**Instructions**.
**A.** According to the post on proof techniques, how long are extremely determined readers likely to spend on the algebra before they think to question its validity?
**B.** Carry the post on proof techniques forward from its final sentence.

**Passage provided**.
------------------------
## 2018-09-06

### Powerful proof techniques

$$%If you can see this text, LaTeX math symbols are not being rendered by your browser. If you're on a mobile device, try switching to a desktop browser.%$$\$
There's proof by contradiction. There's proof by construction. For the brave of heart, there's proof by induction, and for the untiring, proof by exhaustion.

But sometimes you need something more. And for those cases, Strata of the World proudly presents the following collection of powerful proof techniques.

Proof by the algebra is boring: "... and the result follows after some uninteresting algebraic manipulations." An excellent choice when you're running out of space, need to cut words, or don't remember the intermediate steps.

Proof by boring algebra. Let's be honest, if your proof involves (or can be modified to involve) thirty lines of algebra, how many people are going to go through the details? To maximize the effect, write out the steps with a small font and no line spacing, use pixellated text, and separate it from the rest of the document by putting it in a textbox or appendix. If you suspect this to be insufficient, sprinkle remarks like "the details are not relevant to the main discussion", or "the intrepid reader is warned that the proof is arduous and somewhat tricky" into the surrounding text. Use this if you need to conceal some algebraic sleight-of-hand to "prove" your not-quite-a-theorem, or if you simply want to avoid annoying questions about it.

(Note: extremely determined readers may still decide to figure it out, but they are likely to spend at least an hour trying to work it out before they think to question its validity. This is when you make your getaway.)
------------------------
**Entries provided**.
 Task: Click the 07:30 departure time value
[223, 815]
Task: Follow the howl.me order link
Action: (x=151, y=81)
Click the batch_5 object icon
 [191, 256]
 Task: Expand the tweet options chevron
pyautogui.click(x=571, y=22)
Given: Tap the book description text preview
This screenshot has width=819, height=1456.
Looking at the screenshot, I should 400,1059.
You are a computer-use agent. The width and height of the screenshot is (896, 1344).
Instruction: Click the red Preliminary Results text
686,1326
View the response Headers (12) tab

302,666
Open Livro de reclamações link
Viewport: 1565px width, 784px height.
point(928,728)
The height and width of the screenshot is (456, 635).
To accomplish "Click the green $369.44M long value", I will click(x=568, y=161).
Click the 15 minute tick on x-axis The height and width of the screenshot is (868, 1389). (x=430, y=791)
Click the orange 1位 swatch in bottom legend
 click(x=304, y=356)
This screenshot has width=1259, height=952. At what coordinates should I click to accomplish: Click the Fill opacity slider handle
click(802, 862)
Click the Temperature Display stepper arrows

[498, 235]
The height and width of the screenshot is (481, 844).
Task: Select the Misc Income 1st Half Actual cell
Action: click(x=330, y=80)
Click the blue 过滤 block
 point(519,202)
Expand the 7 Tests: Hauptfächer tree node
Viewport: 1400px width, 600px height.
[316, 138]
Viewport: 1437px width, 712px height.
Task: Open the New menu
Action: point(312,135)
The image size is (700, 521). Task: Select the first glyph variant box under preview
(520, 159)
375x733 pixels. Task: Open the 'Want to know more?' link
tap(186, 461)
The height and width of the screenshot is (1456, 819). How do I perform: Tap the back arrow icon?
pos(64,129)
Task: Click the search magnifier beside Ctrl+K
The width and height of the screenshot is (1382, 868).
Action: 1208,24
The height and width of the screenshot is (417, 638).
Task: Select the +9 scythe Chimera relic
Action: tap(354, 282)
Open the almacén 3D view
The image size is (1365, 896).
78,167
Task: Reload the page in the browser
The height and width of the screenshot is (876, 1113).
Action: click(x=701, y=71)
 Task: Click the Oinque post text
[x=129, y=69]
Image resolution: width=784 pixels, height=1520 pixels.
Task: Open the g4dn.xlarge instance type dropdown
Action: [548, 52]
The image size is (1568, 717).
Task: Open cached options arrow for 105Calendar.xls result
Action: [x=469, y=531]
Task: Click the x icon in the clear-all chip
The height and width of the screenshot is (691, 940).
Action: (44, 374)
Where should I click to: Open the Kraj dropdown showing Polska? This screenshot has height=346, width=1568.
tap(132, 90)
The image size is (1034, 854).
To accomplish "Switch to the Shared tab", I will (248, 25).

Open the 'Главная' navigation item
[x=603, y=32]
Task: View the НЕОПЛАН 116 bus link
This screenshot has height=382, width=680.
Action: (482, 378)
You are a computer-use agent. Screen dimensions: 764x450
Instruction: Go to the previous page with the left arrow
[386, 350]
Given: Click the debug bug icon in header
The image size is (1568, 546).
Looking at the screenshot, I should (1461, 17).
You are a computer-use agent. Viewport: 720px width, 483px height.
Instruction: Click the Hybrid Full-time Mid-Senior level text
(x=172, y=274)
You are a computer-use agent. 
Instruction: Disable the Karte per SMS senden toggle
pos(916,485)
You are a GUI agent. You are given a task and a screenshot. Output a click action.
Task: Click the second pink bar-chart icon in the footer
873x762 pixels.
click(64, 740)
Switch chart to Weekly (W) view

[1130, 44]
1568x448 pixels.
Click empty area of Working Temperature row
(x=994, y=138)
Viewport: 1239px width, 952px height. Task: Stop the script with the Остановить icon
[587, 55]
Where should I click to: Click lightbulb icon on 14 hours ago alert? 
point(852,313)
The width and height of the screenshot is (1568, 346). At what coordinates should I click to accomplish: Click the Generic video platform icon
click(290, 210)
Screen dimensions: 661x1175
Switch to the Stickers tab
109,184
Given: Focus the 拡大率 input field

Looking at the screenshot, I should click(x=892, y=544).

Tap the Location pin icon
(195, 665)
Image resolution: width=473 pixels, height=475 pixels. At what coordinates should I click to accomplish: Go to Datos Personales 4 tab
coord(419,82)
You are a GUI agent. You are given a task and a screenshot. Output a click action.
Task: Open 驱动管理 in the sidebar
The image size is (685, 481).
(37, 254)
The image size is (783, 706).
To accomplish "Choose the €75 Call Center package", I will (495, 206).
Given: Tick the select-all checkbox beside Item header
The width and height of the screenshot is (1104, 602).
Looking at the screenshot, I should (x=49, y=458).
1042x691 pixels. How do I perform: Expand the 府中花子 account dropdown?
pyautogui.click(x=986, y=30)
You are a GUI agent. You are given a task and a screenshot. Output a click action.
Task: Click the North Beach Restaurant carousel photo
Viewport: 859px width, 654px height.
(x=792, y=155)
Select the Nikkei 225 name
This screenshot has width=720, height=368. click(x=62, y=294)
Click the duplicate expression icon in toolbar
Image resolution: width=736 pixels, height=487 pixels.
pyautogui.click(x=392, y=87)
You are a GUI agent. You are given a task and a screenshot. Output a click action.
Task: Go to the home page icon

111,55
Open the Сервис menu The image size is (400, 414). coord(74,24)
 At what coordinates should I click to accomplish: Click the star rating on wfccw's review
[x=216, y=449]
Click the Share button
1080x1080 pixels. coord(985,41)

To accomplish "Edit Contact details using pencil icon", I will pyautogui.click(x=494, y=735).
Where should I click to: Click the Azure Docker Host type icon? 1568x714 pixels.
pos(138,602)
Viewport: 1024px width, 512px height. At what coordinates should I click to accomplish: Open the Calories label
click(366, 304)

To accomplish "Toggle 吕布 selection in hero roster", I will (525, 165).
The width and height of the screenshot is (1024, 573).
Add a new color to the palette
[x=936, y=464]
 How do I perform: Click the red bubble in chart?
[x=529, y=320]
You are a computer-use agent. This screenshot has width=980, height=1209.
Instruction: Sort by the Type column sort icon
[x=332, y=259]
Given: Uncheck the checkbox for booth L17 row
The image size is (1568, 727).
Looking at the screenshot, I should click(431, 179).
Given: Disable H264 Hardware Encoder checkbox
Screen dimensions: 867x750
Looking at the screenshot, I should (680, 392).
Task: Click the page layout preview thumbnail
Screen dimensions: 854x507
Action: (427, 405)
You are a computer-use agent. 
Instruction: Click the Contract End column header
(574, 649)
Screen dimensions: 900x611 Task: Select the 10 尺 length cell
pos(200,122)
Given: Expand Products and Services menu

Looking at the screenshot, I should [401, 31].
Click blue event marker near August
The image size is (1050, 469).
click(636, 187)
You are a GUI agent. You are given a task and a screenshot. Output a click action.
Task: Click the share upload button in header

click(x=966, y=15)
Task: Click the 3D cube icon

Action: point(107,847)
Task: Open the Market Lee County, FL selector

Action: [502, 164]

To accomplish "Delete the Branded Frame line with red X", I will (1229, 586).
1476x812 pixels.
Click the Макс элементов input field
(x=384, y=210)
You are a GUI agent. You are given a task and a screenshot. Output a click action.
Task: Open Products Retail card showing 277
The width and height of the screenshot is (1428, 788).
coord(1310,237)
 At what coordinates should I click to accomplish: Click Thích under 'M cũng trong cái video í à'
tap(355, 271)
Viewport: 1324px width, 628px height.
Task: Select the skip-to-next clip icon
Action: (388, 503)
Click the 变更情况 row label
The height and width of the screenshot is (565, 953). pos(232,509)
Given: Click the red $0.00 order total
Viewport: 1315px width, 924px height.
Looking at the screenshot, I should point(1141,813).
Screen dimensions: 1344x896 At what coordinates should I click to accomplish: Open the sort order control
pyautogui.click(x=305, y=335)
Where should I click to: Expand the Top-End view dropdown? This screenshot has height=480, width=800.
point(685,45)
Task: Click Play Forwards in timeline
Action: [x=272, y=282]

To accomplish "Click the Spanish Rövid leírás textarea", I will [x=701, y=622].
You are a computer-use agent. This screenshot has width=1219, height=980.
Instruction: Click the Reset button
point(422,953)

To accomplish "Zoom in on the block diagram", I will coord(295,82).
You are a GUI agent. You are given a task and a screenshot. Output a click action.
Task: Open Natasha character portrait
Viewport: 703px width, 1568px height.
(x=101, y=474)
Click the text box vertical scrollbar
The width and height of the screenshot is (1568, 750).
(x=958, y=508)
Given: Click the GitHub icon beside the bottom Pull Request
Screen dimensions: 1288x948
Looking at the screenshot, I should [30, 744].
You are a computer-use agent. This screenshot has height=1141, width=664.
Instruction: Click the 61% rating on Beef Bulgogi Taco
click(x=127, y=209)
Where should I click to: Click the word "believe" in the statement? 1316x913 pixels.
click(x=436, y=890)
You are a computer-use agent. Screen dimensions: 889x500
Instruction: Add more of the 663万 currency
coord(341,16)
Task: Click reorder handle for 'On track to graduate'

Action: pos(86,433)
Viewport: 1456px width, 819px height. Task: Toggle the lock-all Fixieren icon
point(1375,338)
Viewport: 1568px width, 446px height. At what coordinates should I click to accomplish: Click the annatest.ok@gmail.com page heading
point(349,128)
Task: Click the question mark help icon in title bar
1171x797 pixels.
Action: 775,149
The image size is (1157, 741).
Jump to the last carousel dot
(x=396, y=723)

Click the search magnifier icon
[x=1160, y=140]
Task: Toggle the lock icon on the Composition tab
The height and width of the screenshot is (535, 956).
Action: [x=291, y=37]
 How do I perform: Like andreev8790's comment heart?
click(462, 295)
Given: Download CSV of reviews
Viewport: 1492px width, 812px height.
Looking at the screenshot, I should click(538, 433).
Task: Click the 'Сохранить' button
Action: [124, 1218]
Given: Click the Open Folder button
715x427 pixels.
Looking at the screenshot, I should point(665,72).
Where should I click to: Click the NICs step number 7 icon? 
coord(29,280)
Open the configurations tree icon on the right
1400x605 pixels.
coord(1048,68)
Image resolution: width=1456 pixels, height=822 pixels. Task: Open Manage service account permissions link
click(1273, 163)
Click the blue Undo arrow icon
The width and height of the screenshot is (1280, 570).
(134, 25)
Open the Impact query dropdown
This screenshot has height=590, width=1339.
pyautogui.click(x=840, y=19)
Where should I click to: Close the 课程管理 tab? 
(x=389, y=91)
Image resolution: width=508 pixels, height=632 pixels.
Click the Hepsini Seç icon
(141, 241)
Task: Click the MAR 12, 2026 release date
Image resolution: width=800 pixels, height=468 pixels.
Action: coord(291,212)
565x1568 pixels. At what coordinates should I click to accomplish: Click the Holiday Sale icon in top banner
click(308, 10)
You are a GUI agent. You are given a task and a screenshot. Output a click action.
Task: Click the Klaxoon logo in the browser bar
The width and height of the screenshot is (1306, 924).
------------------------
**Response list**.
**A.** At least an hour.

**B.**
Proof by circular reference: Write "We prove B by seeing that it follows from A, which we know to be true" in one place, and "We prove A by seeing that it follows from B, which we know to be true" somewhere else. This is especially effective when at least one of the statements is outside the main body of the text (appendix, textbox, etc.).

Proof by the proof is complicated: "To prove A, we invoke theorem X, the proof of which is beyond the scope of this discussion."

A special case of the above: proof by the proof involves calculus and is therefore omitted. This is a time-honored tactic used by many high-school physics and chemistry books.

Proof by elegance: "One possible solution to problem A is $$X$$. $$X$$ is an extremely elegant solution because [reason], and therefore is correct." A good "reason" might be that $$X$$ is the first thing you thought of. If all else fails, mumble something about "symmetry".

Proof by making a hella assumptions: "This can be shown rigorously if we first assume that $$\Delta x$$ is small, $$s^2 ≈ s$$, $$\sin (\theta) ≈ \theta ≈ 0$$, $$\alpha < \beta$$, and there is a full moon tomorrow."

Is your result shaky even after making all possible assumptions and simplifications? Simply appeal to proof by usefulness: "Though A is not proved here, assuming it allows us to solve/prove B, C, D, and E."

Proof by authority: "This result holds because [the teacher]/[the professor]/[the Mathematical Establishment]/[God]/[Richard Feynman] says so."

If proof by authority is too crass, replace it with a proof by impressive citation: "Theorem A holds (Einstein 1905b; Euclid 302 BCE; Euler 1779e; Hawking, et. al. 1997; Gödel 1931a; Turing 1953; Wiles 1993; Euler 1764g; Erdös 1964; Tao, et. al. 2005; Euler 1778$$\omega$$)".

If mathematical induction is not up to the task, why not try proof by electromagnetic induction? "This result holds. Doubters of this result will be administered electric shocks until they desist their doubting."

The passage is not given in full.